- What needs to be done: Print the records exactly as they are written.

(Beginning of The data)

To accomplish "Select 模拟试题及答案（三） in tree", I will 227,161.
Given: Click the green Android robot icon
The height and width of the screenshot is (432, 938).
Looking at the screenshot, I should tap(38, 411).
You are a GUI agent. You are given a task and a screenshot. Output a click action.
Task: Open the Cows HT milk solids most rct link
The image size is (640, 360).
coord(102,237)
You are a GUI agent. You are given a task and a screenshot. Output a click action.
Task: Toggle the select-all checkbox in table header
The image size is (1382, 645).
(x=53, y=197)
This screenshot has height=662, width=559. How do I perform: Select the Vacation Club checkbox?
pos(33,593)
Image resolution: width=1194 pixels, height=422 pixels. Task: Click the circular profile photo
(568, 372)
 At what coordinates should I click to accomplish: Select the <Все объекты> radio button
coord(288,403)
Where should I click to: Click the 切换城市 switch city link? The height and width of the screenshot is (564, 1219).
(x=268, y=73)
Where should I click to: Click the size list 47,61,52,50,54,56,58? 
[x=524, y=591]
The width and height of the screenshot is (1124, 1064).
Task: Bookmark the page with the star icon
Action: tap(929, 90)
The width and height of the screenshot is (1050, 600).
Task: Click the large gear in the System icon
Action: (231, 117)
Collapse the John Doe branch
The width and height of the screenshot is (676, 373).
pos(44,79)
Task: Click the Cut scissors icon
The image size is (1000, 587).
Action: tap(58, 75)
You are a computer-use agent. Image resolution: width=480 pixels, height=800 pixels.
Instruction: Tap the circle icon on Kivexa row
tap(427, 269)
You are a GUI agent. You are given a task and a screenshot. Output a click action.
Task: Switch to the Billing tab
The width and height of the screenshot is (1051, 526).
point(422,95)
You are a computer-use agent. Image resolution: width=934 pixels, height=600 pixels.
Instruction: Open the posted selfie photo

(End of The data)

- Task result:
To accomplish "Select 模拟试题及答案（三） in tree", I will 227,161.
Given: Click the green Android robot icon
The height and width of the screenshot is (432, 938).
Looking at the screenshot, I should tap(38, 411).
You are a GUI agent. You are given a task and a screenshot. Output a click action.
Task: Open the Cows HT milk solids most rct link
The image size is (640, 360).
coord(102,237)
You are a GUI agent. You are given a task and a screenshot. Output a click action.
Task: Toggle the select-all checkbox in table header
The image size is (1382, 645).
(x=53, y=197)
This screenshot has height=662, width=559. How do I perform: Select the Vacation Club checkbox?
pos(33,593)
Image resolution: width=1194 pixels, height=422 pixels. Task: Click the circular profile photo
(568, 372)
 At what coordinates should I click to accomplish: Select the <Все объекты> radio button
coord(288,403)
Where should I click to: Click the 切换城市 switch city link? The height and width of the screenshot is (564, 1219).
(x=268, y=73)
Where should I click to: Click the size list 47,61,52,50,54,56,58? 
[x=524, y=591]
The width and height of the screenshot is (1124, 1064).
Task: Bookmark the page with the star icon
Action: tap(929, 90)
The width and height of the screenshot is (1050, 600).
Task: Click the large gear in the System icon
Action: (231, 117)
Collapse the John Doe branch
The width and height of the screenshot is (676, 373).
pos(44,79)
Task: Click the Cut scissors icon
The image size is (1000, 587).
Action: tap(58, 75)
You are a computer-use agent. Image resolution: width=480 pixels, height=800 pixels.
Instruction: Tap the circle icon on Kivexa row
tap(427, 269)
You are a GUI agent. You are given a task and a screenshot. Output a click action.
Task: Switch to the Billing tab
The width and height of the screenshot is (1051, 526).
point(422,95)
You are a computer-use agent. Image resolution: width=934 pixels, height=600 pixels.
Instruction: Open the posted selfie photo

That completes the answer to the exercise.